# [PROBLEM]
Copy out the items word for word, from the line that contains "Task: Toggle the heart favorite icon" through the line that contains "click(652, 229)", both included. Leave the pictures out.

# [ROWS]
________________________
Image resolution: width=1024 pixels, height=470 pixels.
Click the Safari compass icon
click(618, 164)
________________________
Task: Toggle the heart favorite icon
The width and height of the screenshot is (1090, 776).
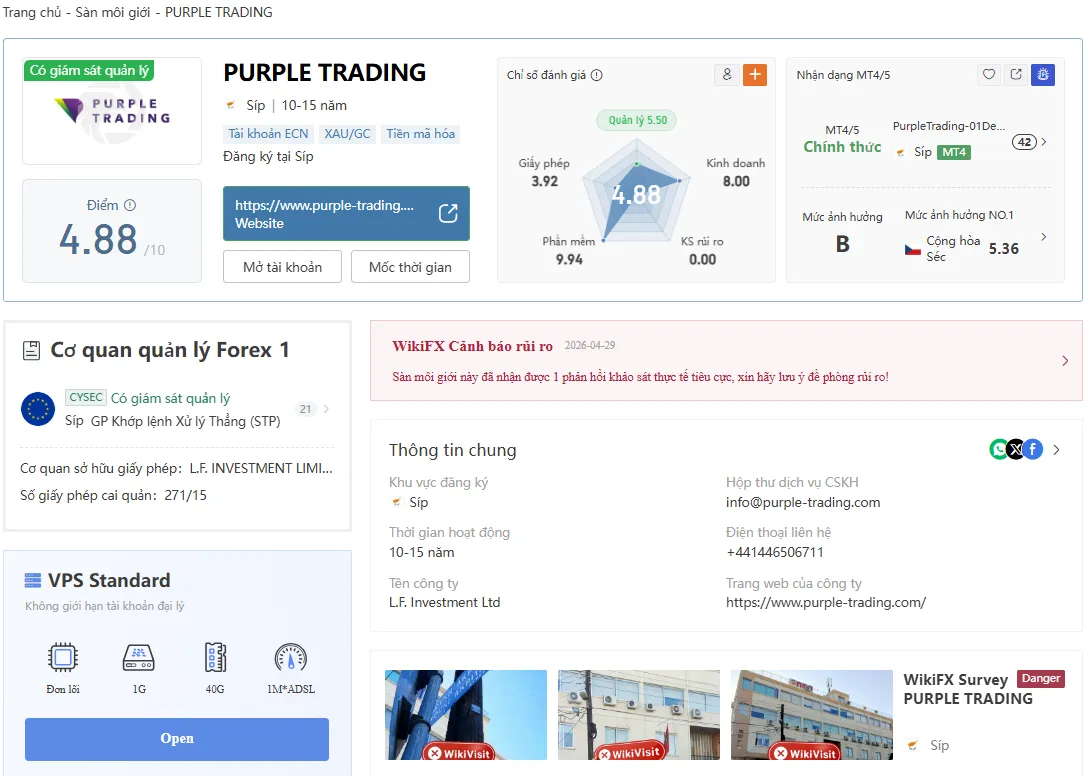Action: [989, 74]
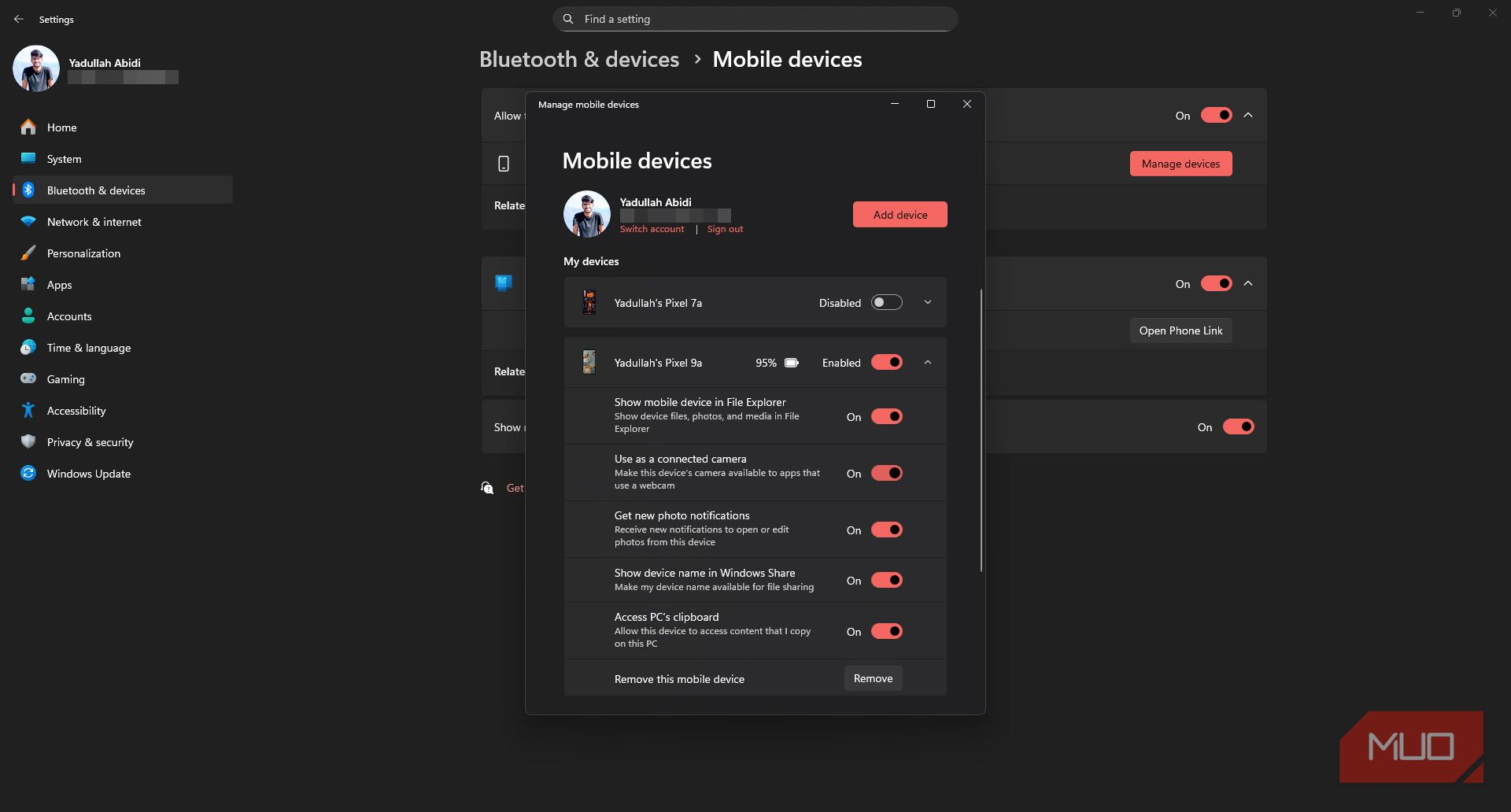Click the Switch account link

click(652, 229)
________________________
# [SOLUTION TO THIS TASK]
Task: Toggle the heart favorite icon
The width and height of the screenshot is (1090, 776).
Action: [989, 74]
Click the Switch account link

click(652, 229)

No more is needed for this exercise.